Intersektionalität
Konzept der US-Juristin Kimberlé Crenshaw (1989): Diskriminierungserfahrungen mehrfach marginalisierter Personen (z. B. Schwarze Frau, queere Person mit Behinderung) sind nicht die Summe einzelner Diskriminierungen, sondern eine eigenständige Form.
Kimberlé Crenshaw prägte den Begriff 1989 in ihrem Aufsatz „Demarginalizing the Intersection of Race and Sex“. Anlass: US-Gerichte hatten Klagen Schwarzer Frauen gegen General Motors abgewiesen, weil das Unternehmen Frauen (Weiße) UND Schwarze (Männer) einstellte. Schwarze Frauen als Kategorie aber unsichtbar blieben. Die Diskriminierung lag genau in der „Kreuzung“ (intersection) der Achsen, die das Recht einzeln betrachtete.
Warum addieren nicht reicht
Eine Schwarze Frau erlebt nicht „Sexismus, den eine weiße Frau erlebt, plus Rassismus, den ein Schwarzer Mann erlebt“. Sie erlebt spezifische Stereotypisierungen, die keine der beiden Gruppen kennt (z. B. „Angry Black Woman“-Stereotyp).
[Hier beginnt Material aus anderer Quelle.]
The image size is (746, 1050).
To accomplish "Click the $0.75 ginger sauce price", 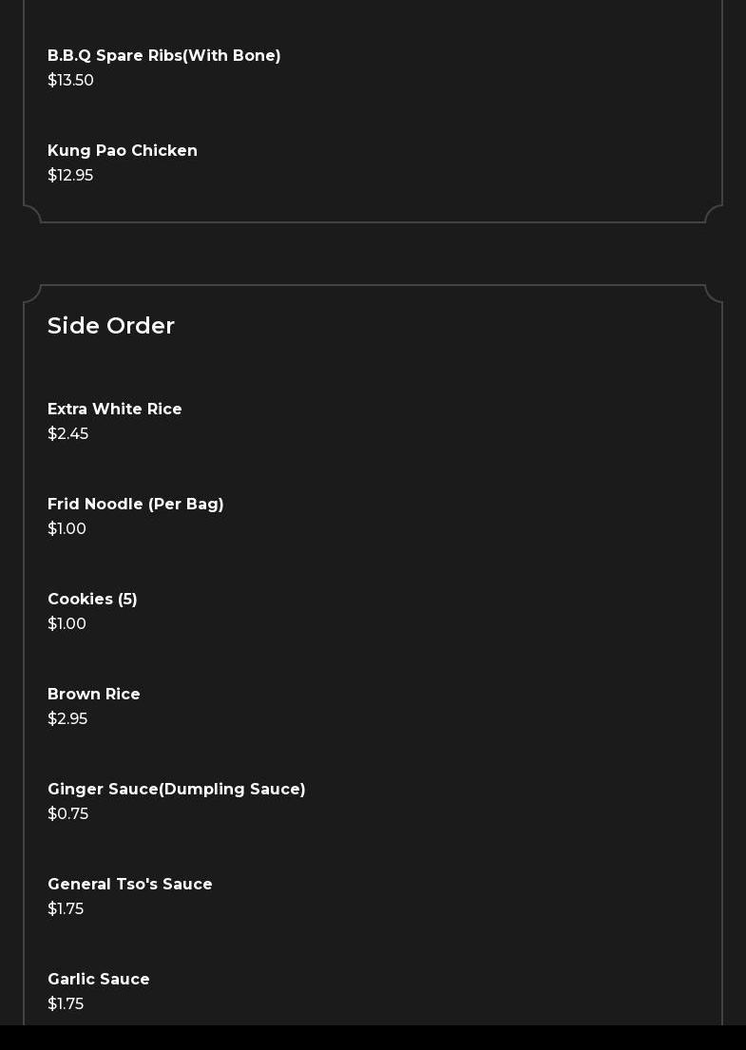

Intersektionalität ist also keine Additionsmathematik, sondern eine Theorie spezifischer Erfahrungen an den Schnittpunkten.
Bedeutung fürs Diversity Management
Wer im Diversity-Audit nur Gender betrachtet, sieht Frauen-Anteile. Wer Gender × Migrations-Hintergrund × Klasse kreuzt, sieht das eigentliche Bild: in den meisten DE-Unternehmen sind weiße akademisch sozialisierte Frauen aus Mittelschicht überproportional repräsentiert in „diverser“ Führung, während Schwarze, türkeistämmige oder arbeiterklassen-Frauen weiterhin marginal bleiben.
Beispiele aus der Praxis
Beispiel Audit-Praxis: Ein DAX-Unternehmen erhöht den Frauenanteil in Führung von 22 % auf 35 %. Disaggregiert man die Zahlen: Anteil weißer Frauen aus Akademiker-Familien stieg von 19 % auf 32 %, Anteil Frauen mit Migrationshintergrund stagniert bei 1,5 %, Anteil Frauen aus Nicht-Akademiker-Haushalten sank sogar. Das aggregierte Bild („wir haben mehr Frauen“) verbirgt das eigentliche Diversity-Defizit.
Beispiel Recruiting-Bias: Studien zeigen: Bewerbungen mit weißem deutschem Namen + Frau bekommen Einladungen wie Männer. Bewerbungen mit türkischem Namen + Frau + Kopftuch bekommen signifikant weniger, die intersektionale Diskriminierung ist deutlich stärker als die Summe einzelner Achsen.